§ Goal of the exercise
Of the entries below, restate word for word only the section that runs from the line with "Image resolution: width=673, height=2576." to the line with "Cookie Policy (448, 2552)", counting both ends.
+--
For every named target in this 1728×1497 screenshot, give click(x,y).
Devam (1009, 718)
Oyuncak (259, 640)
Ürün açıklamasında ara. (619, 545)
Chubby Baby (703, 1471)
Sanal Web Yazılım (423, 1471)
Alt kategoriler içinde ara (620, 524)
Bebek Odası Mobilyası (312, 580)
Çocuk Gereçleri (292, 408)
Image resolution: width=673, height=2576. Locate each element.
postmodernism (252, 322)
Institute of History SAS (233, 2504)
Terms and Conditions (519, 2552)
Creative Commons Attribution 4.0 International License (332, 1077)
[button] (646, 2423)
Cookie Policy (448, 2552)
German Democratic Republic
+--
§ Problem solution
Image resolution: width=673, height=2576. Locate each element.
postmodernism (252, 322)
Institute of History SAS (233, 2504)
Terms and Conditions (519, 2552)
Creative Commons Attribution 4.0 International License (332, 1077)
[button] (646, 2423)
Cookie Policy (448, 2552)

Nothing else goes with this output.